§ **WHAT THE TASK ASKS**: Word for word, repeat the lines of the records from the first line up to and including the line that contains "Shipping (62, 929)", passing over any pictures.

§ **DATASET RECORDS**:
################

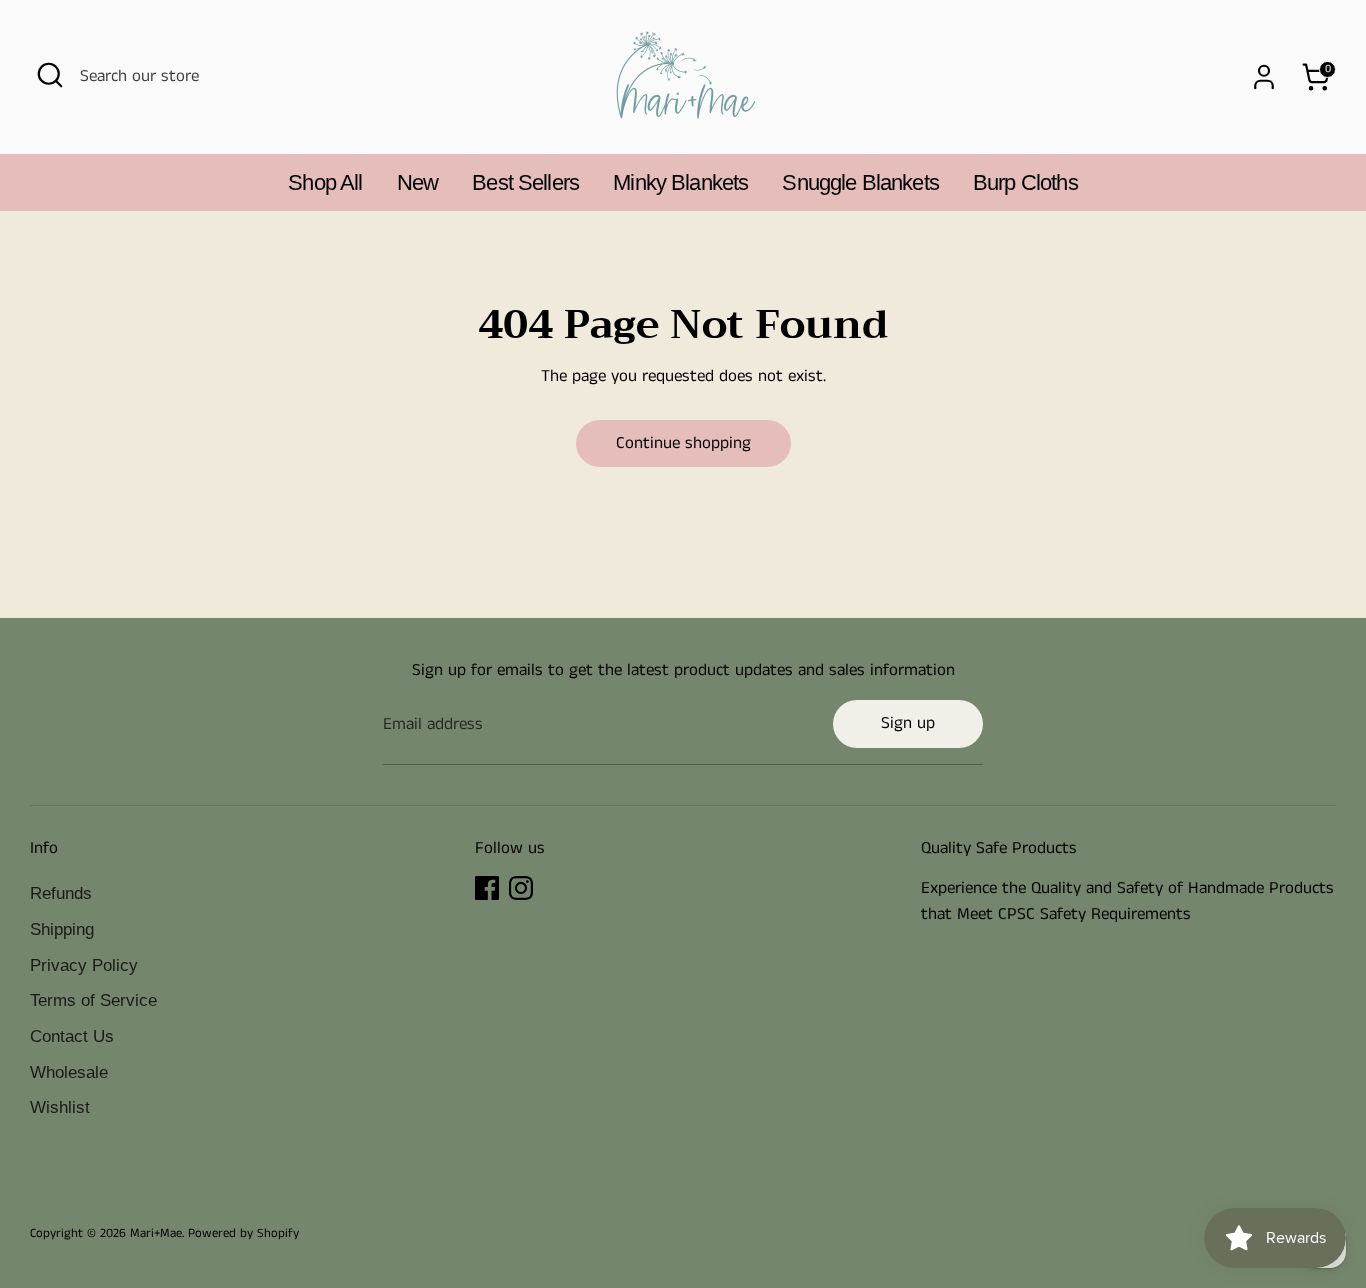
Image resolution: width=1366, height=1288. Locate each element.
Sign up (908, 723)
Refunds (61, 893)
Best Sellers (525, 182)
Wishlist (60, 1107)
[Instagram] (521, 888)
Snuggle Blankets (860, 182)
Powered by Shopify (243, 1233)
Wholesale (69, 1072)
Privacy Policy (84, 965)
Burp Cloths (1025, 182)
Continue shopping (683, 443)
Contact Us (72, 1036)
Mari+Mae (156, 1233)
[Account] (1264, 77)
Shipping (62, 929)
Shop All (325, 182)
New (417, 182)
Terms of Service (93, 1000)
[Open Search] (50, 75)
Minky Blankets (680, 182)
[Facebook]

################

§ **EXERCISE RESPONSE**:
Image resolution: width=1366, height=1288. Locate each element.
Sign up (908, 723)
Refunds (61, 893)
Best Sellers (525, 182)
Wishlist (60, 1107)
[Instagram] (521, 888)
Snuggle Blankets (860, 182)
Powered by Shopify (243, 1233)
Wholesale (69, 1072)
Privacy Policy (84, 965)
Burp Cloths (1025, 182)
Continue shopping (683, 443)
Contact Us (72, 1036)
Mari+Mae (156, 1233)
[Account] (1264, 77)
Shipping (62, 929)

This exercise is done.